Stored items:
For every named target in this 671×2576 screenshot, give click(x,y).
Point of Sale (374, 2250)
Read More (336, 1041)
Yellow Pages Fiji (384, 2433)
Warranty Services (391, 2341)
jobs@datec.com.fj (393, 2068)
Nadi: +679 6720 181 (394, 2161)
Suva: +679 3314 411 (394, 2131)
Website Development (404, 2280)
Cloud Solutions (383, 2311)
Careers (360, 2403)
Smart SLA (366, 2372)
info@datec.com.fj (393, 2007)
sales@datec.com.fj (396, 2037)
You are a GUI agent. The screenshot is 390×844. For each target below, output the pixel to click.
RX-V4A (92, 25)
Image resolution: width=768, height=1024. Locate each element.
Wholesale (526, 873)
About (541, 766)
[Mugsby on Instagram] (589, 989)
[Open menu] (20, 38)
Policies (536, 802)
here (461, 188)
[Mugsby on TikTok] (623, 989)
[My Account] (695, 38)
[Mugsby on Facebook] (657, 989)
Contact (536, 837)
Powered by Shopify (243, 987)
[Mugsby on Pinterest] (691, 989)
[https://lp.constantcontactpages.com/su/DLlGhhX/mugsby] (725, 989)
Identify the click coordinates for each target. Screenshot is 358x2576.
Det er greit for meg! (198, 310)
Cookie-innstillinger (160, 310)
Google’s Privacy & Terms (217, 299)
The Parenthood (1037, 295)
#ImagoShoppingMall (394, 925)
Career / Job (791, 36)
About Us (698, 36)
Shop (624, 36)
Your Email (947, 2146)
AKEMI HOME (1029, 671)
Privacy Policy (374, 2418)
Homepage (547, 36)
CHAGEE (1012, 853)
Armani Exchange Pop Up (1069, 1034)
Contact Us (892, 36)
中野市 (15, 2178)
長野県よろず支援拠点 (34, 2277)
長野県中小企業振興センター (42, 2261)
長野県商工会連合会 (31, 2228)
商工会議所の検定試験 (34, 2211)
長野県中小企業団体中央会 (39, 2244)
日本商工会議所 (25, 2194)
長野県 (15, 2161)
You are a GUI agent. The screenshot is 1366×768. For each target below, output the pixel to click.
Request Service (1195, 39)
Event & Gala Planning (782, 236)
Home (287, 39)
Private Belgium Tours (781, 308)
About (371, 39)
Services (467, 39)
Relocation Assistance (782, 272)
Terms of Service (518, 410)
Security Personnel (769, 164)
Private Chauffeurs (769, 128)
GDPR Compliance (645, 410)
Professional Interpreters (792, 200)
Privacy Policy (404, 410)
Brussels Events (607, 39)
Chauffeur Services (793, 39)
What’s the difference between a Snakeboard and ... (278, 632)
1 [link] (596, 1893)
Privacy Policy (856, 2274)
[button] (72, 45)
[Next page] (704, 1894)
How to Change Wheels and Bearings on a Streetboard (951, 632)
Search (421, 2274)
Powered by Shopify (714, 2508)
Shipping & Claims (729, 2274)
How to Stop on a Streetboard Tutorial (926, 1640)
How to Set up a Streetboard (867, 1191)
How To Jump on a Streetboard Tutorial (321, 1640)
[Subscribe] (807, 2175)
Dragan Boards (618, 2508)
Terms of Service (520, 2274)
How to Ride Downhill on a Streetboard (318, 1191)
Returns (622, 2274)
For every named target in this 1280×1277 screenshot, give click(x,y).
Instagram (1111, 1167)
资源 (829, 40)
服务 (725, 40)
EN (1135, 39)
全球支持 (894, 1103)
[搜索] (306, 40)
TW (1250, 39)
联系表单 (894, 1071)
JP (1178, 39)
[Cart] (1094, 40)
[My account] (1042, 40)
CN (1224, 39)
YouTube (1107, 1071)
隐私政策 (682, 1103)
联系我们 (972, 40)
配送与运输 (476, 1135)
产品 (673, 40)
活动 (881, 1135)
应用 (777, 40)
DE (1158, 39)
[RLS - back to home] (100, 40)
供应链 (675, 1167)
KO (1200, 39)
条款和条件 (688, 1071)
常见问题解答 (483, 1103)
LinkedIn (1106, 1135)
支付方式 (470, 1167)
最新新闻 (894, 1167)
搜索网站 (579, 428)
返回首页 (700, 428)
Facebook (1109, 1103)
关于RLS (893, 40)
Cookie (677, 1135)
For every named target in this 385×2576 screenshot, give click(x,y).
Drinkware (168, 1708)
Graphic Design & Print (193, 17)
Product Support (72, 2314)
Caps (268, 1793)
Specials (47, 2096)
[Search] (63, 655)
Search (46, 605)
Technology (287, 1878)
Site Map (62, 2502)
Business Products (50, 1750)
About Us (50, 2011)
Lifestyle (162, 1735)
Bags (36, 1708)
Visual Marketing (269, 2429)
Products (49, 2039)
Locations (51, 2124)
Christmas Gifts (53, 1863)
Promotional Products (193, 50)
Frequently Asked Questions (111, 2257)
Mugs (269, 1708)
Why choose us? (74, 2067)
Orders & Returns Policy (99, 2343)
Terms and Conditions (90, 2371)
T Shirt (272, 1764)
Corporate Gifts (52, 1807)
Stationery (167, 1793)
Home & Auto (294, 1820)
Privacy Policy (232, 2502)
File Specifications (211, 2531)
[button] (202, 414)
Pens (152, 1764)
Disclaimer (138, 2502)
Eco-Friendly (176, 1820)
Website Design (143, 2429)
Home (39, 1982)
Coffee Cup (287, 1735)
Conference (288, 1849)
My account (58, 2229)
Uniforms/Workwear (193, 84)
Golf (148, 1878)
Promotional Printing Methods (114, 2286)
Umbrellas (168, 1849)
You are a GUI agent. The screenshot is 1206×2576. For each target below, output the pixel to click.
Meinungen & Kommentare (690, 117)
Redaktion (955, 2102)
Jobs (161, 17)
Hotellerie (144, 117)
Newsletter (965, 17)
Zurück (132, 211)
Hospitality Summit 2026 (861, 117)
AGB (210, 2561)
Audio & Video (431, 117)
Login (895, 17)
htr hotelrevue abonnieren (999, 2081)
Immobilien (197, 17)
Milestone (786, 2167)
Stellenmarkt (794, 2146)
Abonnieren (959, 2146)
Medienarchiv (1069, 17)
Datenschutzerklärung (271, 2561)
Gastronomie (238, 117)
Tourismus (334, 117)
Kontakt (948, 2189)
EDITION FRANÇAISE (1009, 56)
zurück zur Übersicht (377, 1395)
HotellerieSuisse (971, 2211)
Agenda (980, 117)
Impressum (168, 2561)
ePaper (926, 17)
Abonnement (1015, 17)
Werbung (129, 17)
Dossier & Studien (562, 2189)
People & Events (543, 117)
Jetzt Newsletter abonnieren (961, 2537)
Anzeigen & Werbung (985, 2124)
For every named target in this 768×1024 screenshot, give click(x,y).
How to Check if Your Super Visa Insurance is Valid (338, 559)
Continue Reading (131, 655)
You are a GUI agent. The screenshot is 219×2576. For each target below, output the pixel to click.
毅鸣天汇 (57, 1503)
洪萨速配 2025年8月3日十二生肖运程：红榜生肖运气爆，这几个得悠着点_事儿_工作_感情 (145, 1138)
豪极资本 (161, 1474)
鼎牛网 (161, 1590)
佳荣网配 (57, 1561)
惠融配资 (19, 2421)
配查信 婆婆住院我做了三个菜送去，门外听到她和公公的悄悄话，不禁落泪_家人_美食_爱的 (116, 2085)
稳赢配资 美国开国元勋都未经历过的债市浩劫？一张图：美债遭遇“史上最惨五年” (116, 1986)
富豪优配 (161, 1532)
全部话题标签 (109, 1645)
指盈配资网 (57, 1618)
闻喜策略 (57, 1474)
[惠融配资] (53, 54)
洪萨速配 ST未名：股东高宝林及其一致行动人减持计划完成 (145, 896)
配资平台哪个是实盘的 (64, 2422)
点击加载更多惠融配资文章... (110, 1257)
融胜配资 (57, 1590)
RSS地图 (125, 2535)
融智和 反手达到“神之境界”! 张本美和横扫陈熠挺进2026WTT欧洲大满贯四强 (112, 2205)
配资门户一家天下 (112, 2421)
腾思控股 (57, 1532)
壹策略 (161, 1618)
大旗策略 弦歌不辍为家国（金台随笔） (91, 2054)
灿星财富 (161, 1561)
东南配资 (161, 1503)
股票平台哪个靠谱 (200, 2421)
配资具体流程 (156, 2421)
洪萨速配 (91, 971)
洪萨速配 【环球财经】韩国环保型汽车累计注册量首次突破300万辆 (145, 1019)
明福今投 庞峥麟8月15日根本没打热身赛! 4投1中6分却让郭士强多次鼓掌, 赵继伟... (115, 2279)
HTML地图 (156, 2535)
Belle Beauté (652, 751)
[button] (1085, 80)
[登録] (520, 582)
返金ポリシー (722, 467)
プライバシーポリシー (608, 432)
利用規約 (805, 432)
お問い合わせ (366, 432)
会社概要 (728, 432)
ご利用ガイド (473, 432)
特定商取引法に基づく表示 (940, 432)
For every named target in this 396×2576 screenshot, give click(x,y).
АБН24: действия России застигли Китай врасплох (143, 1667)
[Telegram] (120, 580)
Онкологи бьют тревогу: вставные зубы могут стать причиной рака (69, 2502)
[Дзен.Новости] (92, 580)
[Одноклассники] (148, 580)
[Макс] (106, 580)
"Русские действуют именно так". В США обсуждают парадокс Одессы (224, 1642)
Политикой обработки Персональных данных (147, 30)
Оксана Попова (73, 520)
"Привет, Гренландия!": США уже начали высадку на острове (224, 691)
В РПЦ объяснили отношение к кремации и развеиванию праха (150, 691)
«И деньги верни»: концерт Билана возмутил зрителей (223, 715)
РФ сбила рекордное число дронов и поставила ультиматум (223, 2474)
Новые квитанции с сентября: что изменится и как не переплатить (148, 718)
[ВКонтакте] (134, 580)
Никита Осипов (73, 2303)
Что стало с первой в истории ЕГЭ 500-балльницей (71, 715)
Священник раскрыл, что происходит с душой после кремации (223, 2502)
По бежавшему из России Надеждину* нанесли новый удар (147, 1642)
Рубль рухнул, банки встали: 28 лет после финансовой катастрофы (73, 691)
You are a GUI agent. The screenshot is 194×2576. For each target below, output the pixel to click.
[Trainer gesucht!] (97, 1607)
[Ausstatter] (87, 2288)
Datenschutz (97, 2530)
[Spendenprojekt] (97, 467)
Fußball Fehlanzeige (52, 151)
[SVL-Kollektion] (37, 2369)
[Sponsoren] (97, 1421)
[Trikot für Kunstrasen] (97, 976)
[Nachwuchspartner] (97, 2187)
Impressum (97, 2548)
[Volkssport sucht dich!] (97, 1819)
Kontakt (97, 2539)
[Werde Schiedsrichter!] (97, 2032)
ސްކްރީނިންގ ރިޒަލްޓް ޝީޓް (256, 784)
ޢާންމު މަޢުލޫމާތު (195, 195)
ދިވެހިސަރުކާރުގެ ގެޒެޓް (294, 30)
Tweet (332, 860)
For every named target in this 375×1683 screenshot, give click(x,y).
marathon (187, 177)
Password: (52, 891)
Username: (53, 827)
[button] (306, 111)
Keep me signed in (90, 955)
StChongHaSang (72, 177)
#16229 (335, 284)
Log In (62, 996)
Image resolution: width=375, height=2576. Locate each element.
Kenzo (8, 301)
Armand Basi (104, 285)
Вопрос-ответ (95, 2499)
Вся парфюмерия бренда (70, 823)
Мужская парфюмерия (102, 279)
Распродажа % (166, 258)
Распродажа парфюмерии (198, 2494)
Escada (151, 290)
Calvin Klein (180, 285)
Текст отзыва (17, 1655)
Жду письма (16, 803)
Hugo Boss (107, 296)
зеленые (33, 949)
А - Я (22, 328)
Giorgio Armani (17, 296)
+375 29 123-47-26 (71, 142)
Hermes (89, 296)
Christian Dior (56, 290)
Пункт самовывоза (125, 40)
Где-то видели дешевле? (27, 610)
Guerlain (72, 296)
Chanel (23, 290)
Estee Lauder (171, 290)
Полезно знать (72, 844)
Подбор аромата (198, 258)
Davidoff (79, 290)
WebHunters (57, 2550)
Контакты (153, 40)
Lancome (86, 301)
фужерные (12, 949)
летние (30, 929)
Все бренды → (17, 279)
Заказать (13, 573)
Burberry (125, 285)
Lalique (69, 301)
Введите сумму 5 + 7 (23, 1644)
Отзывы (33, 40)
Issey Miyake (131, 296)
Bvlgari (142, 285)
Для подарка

**Exercise goal**
Write out only the lines that run from the line containing "GDPR Compliance (645, 410)" through the line containing "Graphic Design & Print (193, 17)", both included, exactly as they appear above.

**Result of the task**
GDPR Compliance (645, 410)
Professional Interpreters (792, 200)
Privacy Policy (404, 410)
Brussels Events (607, 39)
Chauffeur Services (793, 39)
What’s the difference between a Snakeboard and ... (278, 632)
1 [link] (596, 1893)
Privacy Policy (856, 2274)
[button] (72, 45)
[Next page] (704, 1894)
How to Change Wheels and Bearings on a Streetboard (951, 632)
Search (421, 2274)
Powered by Shopify (714, 2508)
Shipping & Claims (729, 2274)
How to Stop on a Streetboard Tutorial (926, 1640)
How to Set up a Streetboard (867, 1191)
How To Jump on a Streetboard Tutorial (321, 1640)
[Subscribe] (807, 2175)
Dragan Boards (618, 2508)
Terms of Service (520, 2274)
How to Ride Downhill on a Streetboard (318, 1191)
Returns (622, 2274)
For every named target in this 1280×1277 screenshot, give click(x,y).
Instagram (1111, 1167)
资源 (829, 40)
服务 (725, 40)
EN (1135, 39)
全球支持 (894, 1103)
[搜索] (306, 40)
TW (1250, 39)
联系表单 (894, 1071)
JP (1178, 39)
[Cart] (1094, 40)
[My account] (1042, 40)
CN (1224, 39)
YouTube (1107, 1071)
隐私政策 (682, 1103)
联系我们 (972, 40)
配送与运输 (476, 1135)
产品 (673, 40)
活动 (881, 1135)
应用 (777, 40)
DE (1158, 39)
[RLS - back to home] (100, 40)
供应链 (675, 1167)
KO (1200, 39)
条款和条件 (688, 1071)
常见问题解答 (483, 1103)
LinkedIn (1106, 1135)
支付方式 (470, 1167)
最新新闻 (894, 1167)
搜索网站 (579, 428)
返回首页 (700, 428)
Facebook (1109, 1103)
关于RLS (893, 40)
Cookie (677, 1135)
For every named target in this 385×2576 screenshot, give click(x,y).
Drinkware (168, 1708)
Graphic Design & Print (193, 17)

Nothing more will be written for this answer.